Records provided Block Start
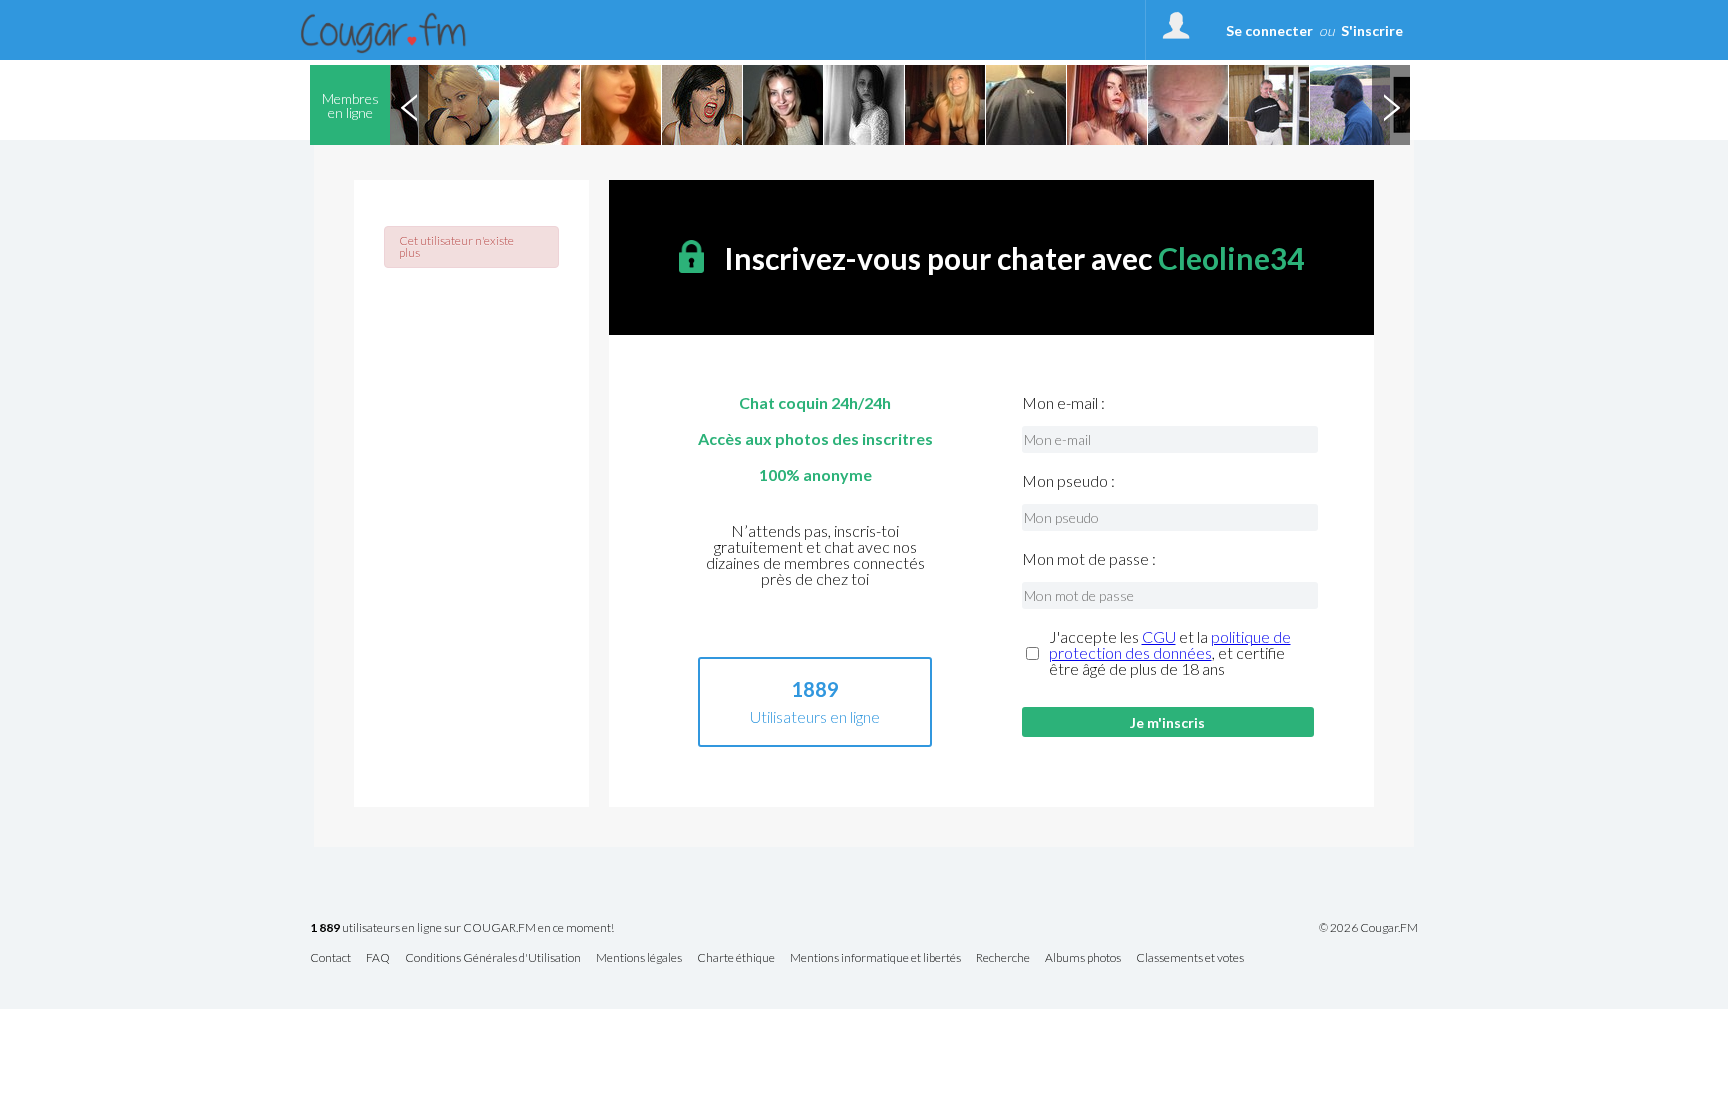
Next (1391, 105)
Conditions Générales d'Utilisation (493, 958)
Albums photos (1083, 958)
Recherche (1003, 958)
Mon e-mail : (1063, 403)
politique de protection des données (1170, 644)
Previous (409, 105)
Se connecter (1269, 30)
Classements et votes (1190, 958)
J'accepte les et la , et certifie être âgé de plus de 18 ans (1170, 653)
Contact (330, 958)
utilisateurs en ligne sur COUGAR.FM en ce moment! (462, 928)
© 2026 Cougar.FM (1368, 928)
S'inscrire (1372, 30)
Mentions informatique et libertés (875, 958)
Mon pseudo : (1068, 481)
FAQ (378, 958)
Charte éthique (736, 958)
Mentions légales (639, 958)
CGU (1159, 636)
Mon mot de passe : (1089, 559)
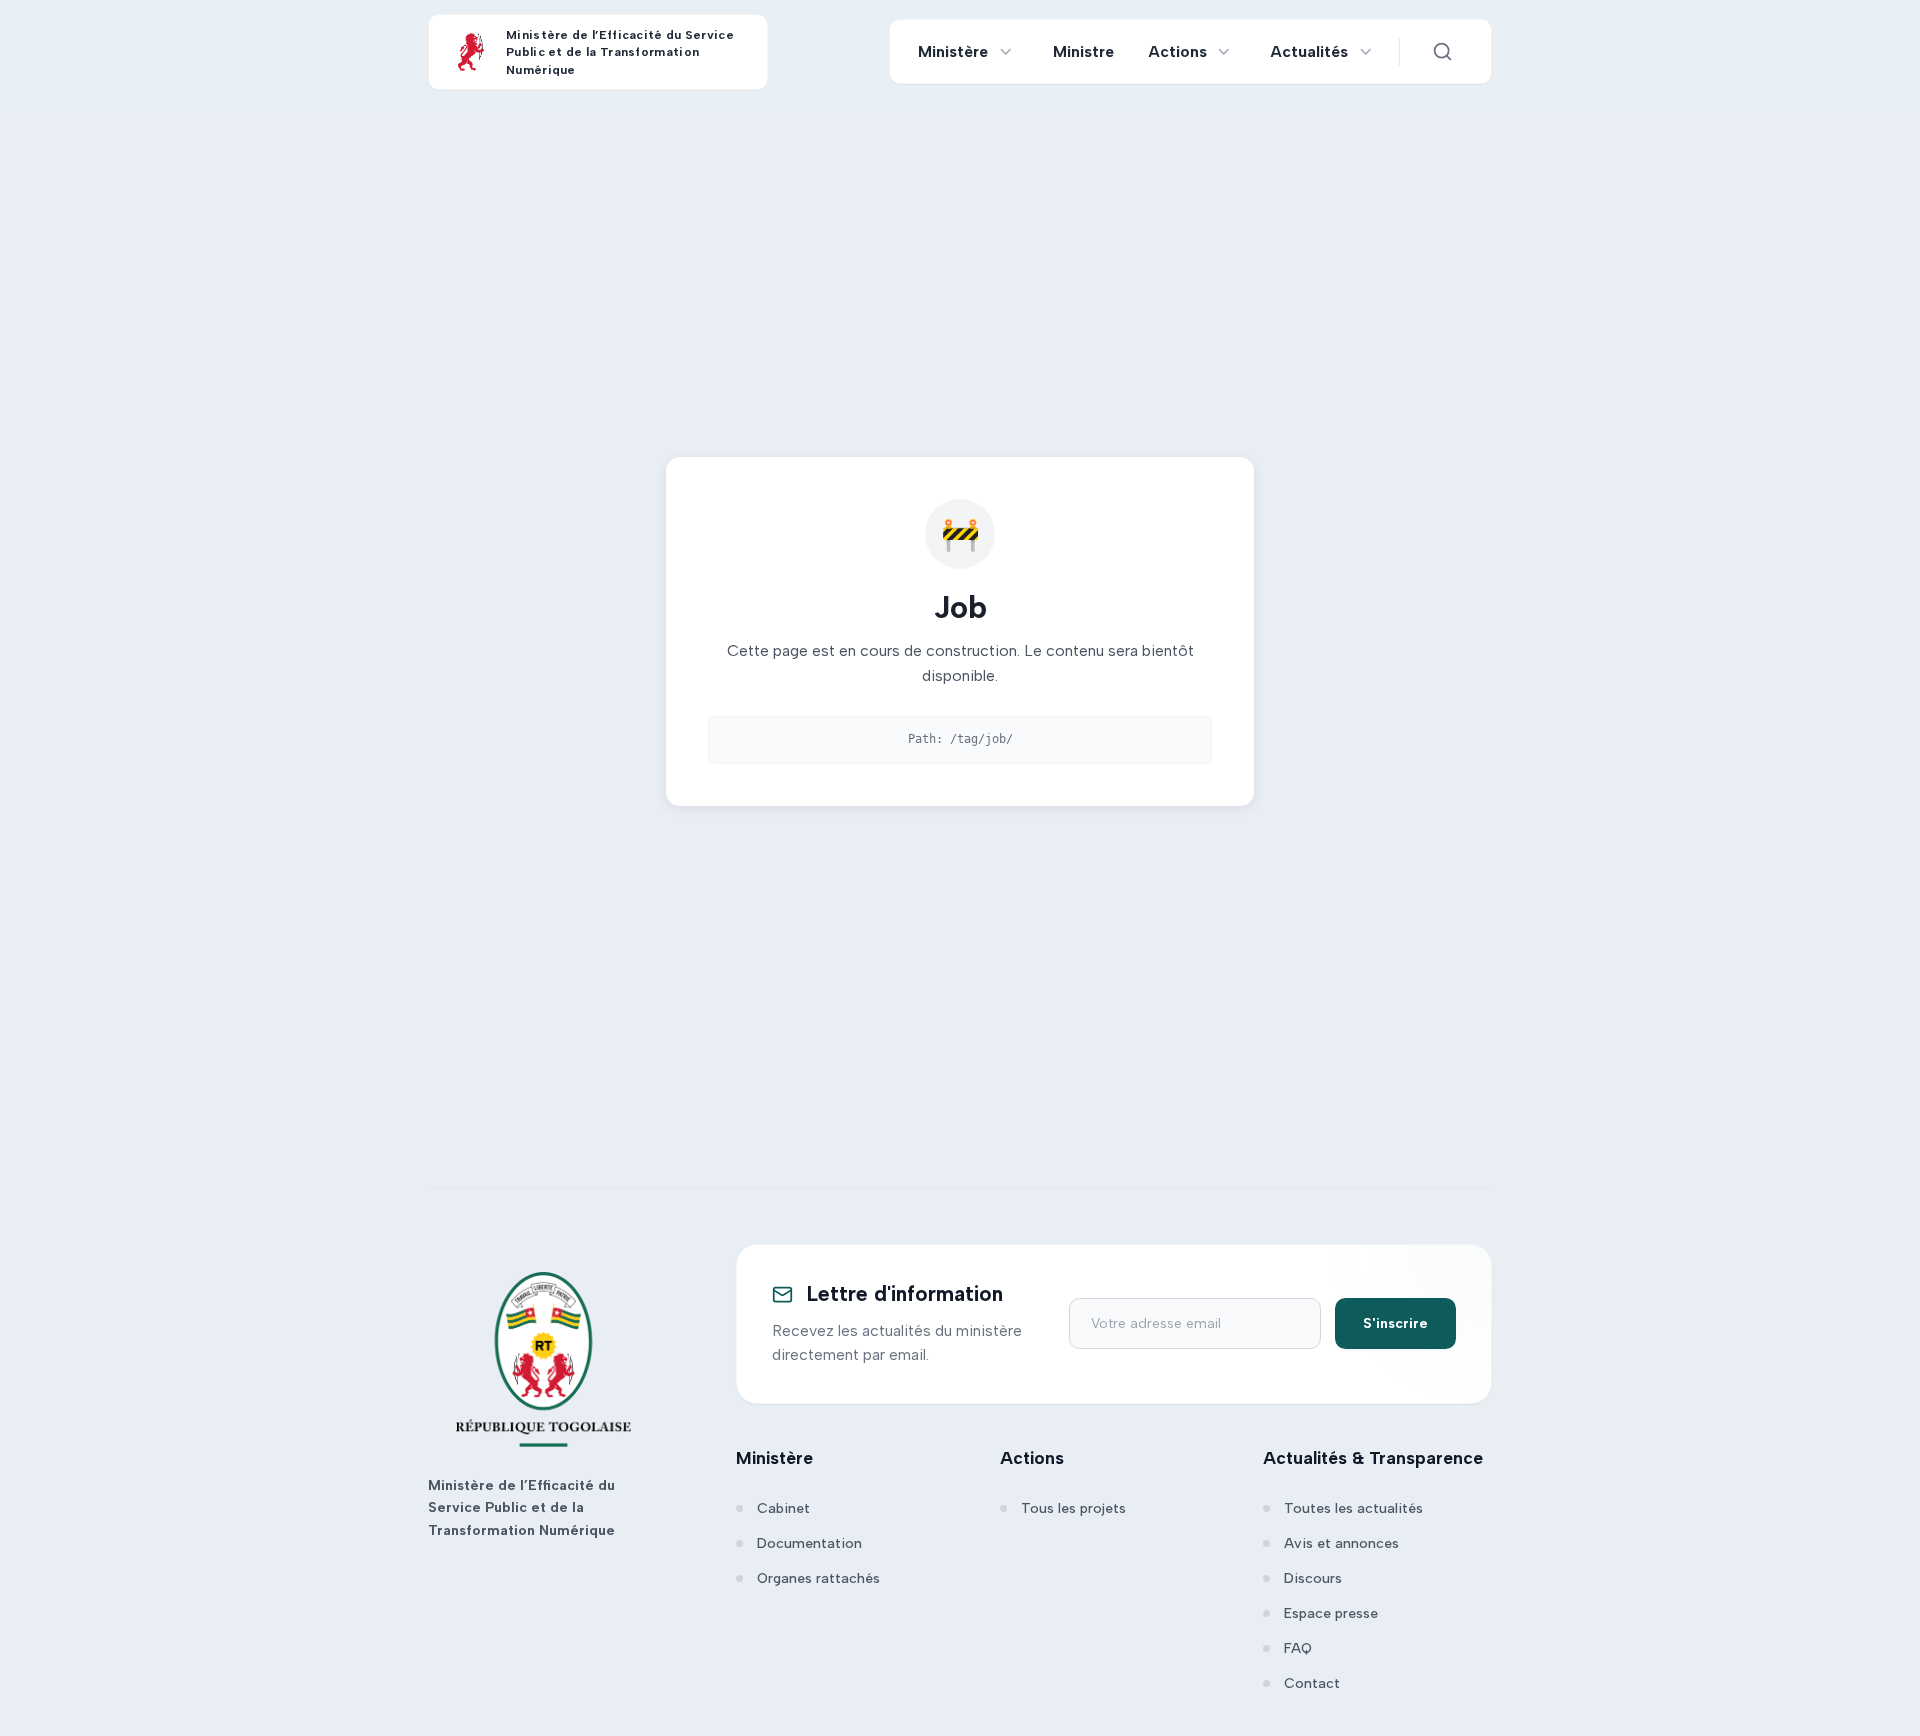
Records provided Block End
> Description of the task: The reply needs to repeat exactly the line containing "Albums photos (1083, 958)" and each line after it, through the final line of the entries above, and to skip the pictures.

> Output for this task:
Albums photos (1083, 958)
Recherche (1003, 958)
Mon e-mail : (1063, 403)
politique de protection des données (1170, 644)
Previous (409, 105)
Se connecter (1269, 30)
Classements et votes (1190, 958)
J'accepte les et la , et certifie être âgé de plus de 18 ans (1170, 653)
Contact (330, 958)
utilisateurs en ligne sur COUGAR.FM en ce moment! (462, 928)
© 2026 Cougar.FM (1368, 928)
S'inscrire (1372, 30)
Mentions informatique et libertés (875, 958)
Mon pseudo : (1068, 481)
FAQ (378, 958)
Charte éthique (736, 958)
Mentions légales (639, 958)
CGU (1159, 636)
Mon mot de passe : (1089, 559)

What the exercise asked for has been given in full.